Department of the Combined Graduate Program in Law and Political Science

School-specific features

The Graduate School of Law in Nagoya University (GSL) has been committed to English-taught programs in Law and Politics since 1999. In that year, as a natural extension of ties with universities in Asia and Central Asia, the faculty undertook to establish a two-year Master course in Law and Politics. Open at the outset to students from partner institutions in Vietnam, Laos, Cambodia and Mongolia, the first students under this initiative were admitted in 1999. In the following year the program was extended to universities in Uzbekistan, and admission to study toward an English-based doctoral degree was approved in 2004. Today, the GSL is home to a unique and vibrant student community, with 53 Masters and 21 PhD candidates currently representing 15 countries.

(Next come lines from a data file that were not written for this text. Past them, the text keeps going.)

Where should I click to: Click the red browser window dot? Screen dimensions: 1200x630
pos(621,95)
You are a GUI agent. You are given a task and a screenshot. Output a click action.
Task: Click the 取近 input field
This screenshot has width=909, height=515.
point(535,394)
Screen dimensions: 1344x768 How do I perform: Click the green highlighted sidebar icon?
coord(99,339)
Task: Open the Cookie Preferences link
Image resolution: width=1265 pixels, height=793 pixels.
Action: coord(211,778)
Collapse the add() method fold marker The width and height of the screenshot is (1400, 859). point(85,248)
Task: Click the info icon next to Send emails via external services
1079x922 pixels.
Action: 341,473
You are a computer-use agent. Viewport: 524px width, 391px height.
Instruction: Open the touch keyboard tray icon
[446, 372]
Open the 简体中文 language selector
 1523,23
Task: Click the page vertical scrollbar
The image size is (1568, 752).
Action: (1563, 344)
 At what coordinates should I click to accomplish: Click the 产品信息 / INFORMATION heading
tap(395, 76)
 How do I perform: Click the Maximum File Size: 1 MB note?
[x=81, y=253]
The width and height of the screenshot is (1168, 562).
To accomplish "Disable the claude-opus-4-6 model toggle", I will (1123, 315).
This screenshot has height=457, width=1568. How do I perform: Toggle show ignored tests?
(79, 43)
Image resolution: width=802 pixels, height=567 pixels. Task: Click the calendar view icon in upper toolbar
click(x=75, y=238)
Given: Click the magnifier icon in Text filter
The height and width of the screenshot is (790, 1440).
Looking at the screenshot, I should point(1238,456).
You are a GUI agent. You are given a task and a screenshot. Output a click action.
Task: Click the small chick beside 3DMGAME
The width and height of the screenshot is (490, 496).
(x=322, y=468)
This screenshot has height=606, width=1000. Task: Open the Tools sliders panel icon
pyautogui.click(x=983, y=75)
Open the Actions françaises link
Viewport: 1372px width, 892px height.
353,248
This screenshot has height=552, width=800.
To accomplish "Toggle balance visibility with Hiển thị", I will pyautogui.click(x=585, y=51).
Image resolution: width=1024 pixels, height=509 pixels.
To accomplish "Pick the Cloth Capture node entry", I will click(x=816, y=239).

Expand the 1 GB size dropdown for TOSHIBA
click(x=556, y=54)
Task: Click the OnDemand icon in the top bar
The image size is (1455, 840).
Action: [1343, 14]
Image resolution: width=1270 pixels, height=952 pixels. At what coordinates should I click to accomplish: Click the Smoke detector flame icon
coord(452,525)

The program is complemented by social activities, student mentorship arrangements, private and public sector internships, language instruction through the Education Center for International Students, annual participation in the Japan Inter-Collegiate Negotiation Competition, and a set of student-driven cross-national seminars (the Peer Support Initiative). These features of our environment reinforce and supplement the opportunities of the traditional academic curriculum in law and politics.
Classroom instruction is enriched through course offerings taught by legal staff of major local corporations, by practicing Japanese lawyers, and by reporters with front-line experience in covering both domestic and foreign news for Japanese media organizations. Optional intensive courses offered between terms further supplement the core curriculum. Students in the Masters program may also include units taught at the neighboring Graduate School of International Development toward the 30 units required toward the degree. Courses outside the program but within the scope of the candidate’s research interests may also be approved, depending on educational and research requirements. In addition to the coursework requirement, students on the Masters program are required to complete a thesis under the supervision of a member of academic staff. Refl ecting on the considerable emphasis that is placed upon this extended piece of work, a mandatory semester course on the writing process is followed by two optional semester-length courses that draw upon and support the later phases of student research and writing up.
We are proud to count among our graduates staff of core ministries, counsel in major corporations, active lawyers and progressive academics of the jurisdictions that have enriched our environment through participation in our programs.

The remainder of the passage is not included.